If $f(n)$ is $O(g(n))$ and $g(n) > 1 + ε$ then $\log(f(n))$ is $O(\log(g(n)))$? I'm having trouble with the following exercise:
Prove that if $f$ and $g$ are positive functions, $f(n)$ is $O(g(n))$ and $g(n) > 1 + ε$ for sufficiently big $n$, then $\log(f(n))$ is $O(\log(g(n)))$.
This is what I've done:
$f(n)$ is $O(g(n)) \implies \exists n_0$ such that for all $n>n_0 $ it holds that $f(n) < cg(n) $ for some positive constant $c \implies \log (f(n)) < \log(cg(n)) = \log(c) + \log(g(n)) $
That's where I'm stuck. I'd appreciate any suggestions!
 A: As you correctly wrote, $f(n)=O(g(n))$ means
$$
\exists c>0, \exists n_0>0, \forall n\ge n_0, \quad f(n)\le cg(n).
$$
Since $\log(\cdot)$ is strictly increasing then
$$
\exists c>1, \exists n_0>0, \forall n\ge n_0, \quad \log(f(n))\le \log(cg(n))=\log(c)+\log(g(n)).
$$
Note that you can choose $c>1$. In addition, by hypothesis,
$$
\exists \varepsilon_0>0, \exists n_1>0, \forall n\ge n_1, \quad g(n) \ge 1+\varepsilon_0,
$$
i.e., $\log(g(n))\ge \log(1+\varepsilon_0)>0$ for all $n\ge n_1$.
Then you have
$$
\exists n_2>0, \forall n>n_2, \quad c+\log(g(n))\le c\log(g(n)).
$$
What you would like to prove is:
$$
\exists c^\prime>0, \exists n_3>0, \forall n\ge n_3, \quad \log(f(n))\le c^\prime\log(g(n)).
$$
Now it is enough to set $n_3:=\max\{n_0,n_1,n_2\}$ and $c^\prime:=\log(c)$. Indeed, for all $n\ge n_3$, you have
$$
\log(f(n)) \le \log(c)+\log(g(n))=c^\prime+\log(g(n))\le c^\prime \log(g(n)).
$$
A: I bring proof for both ways mentioned in comment.
1.
$\text{For } \forall C > 0, C = \text{Const.} $ and $ \forall f $ with $\lim\limits_{n\to\infty}f(n)=+\infty$ we have
$$ O(f(n)) +C = O\big(f(n)+C\big) =O(f(n))$$
Proof: Let me show one from brought $4$ subset operations.
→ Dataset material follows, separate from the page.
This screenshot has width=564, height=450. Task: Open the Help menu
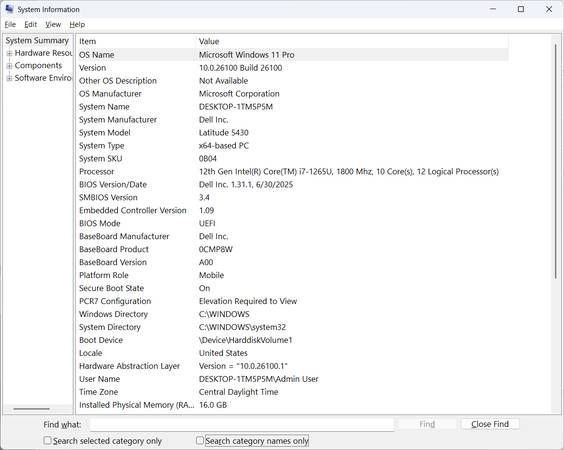tap(77, 24)
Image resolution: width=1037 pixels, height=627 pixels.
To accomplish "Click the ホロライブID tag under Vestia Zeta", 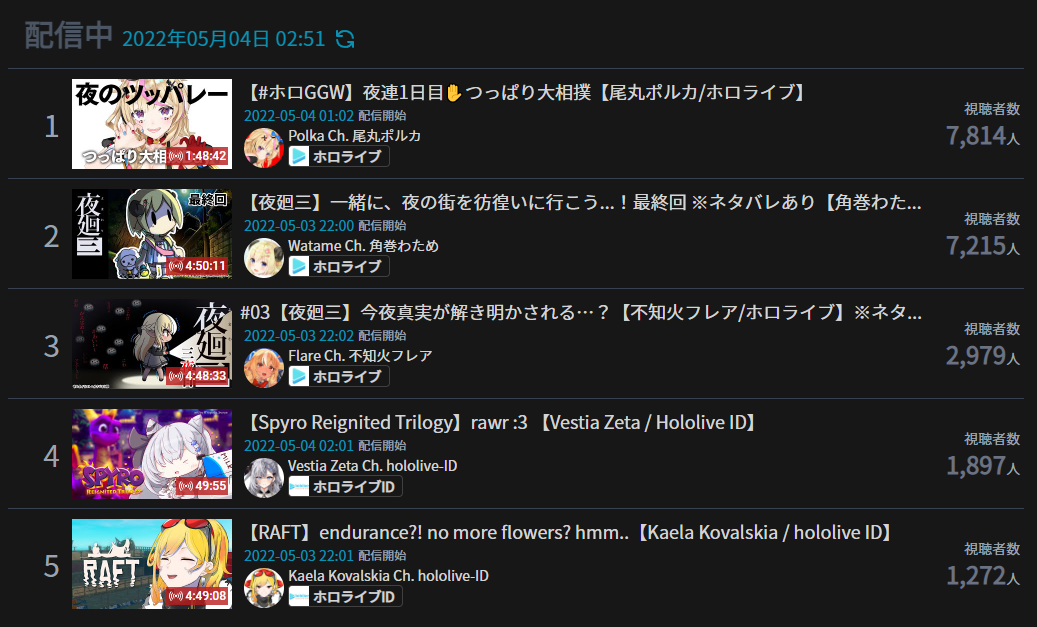I will 345,486.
Suppose we want to prove  $O(f(n)) +C \subset O\big(f(n)\big)$. Taking $\phi \in O(f(n)) +C$ we have,  that $\exists \psi(n) \in O(f(n))$ s.t. $\phi = \psi + C$. So $\exists A>0, N\in\mathbb{N},\forall n>N,\psi(n) \leqslant A \cdot f(n)$. From here $$\phi(n) = \psi(n) + C \leqslant A \cdot f(n)  + C=f(n)\left(A+\frac{C}{f(n)}\right)\leqslant (A+1) \cdot f(n)$$
because we can consider $\frac{C}{f(n)}<1.$
2.
if $ \min(f)>0$, then $\forall C>0$
$$  O(f(n)) +C = O(f(n)) = O(f(n)+C)  $$
Proof: assume $ \varphi \in O(f) + C $, then $ \exists \psi \in O(f) $ s.t.
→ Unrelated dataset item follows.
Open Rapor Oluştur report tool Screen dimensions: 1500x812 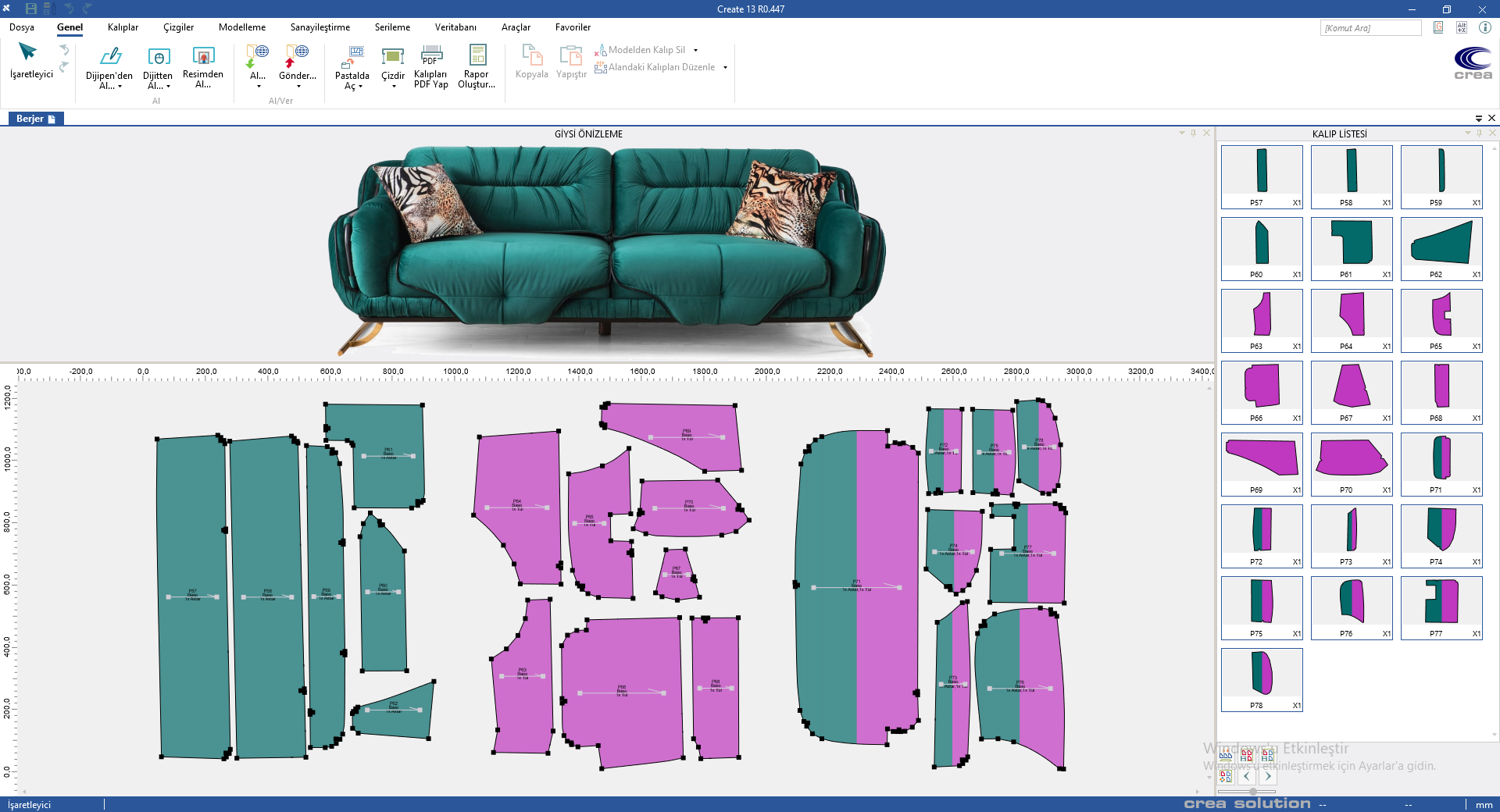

$ \exists A > 0, \exists N \in \mathbb{N}, \forall  n >  N, \  \psi(n) \leqslant A \cdot f(n) $ and $ \varphi =  \psi + C $. Then we have
$$ \varphi(n) =  \psi(n) + C \leqslant A \cdot f(n) + C = \left( A + \dfrac{C}{f(n)}\right) \cdot f(n) \leqslant \left( A + \dfrac{C}{\min(f)}\right) \cdot f(n) =\\ 
= B \cdot f(n) $$
where $ B= A + \dfrac{C}{\min(f)} $ and $ n >  N$. So, $ O(f) +C \subset O(f) $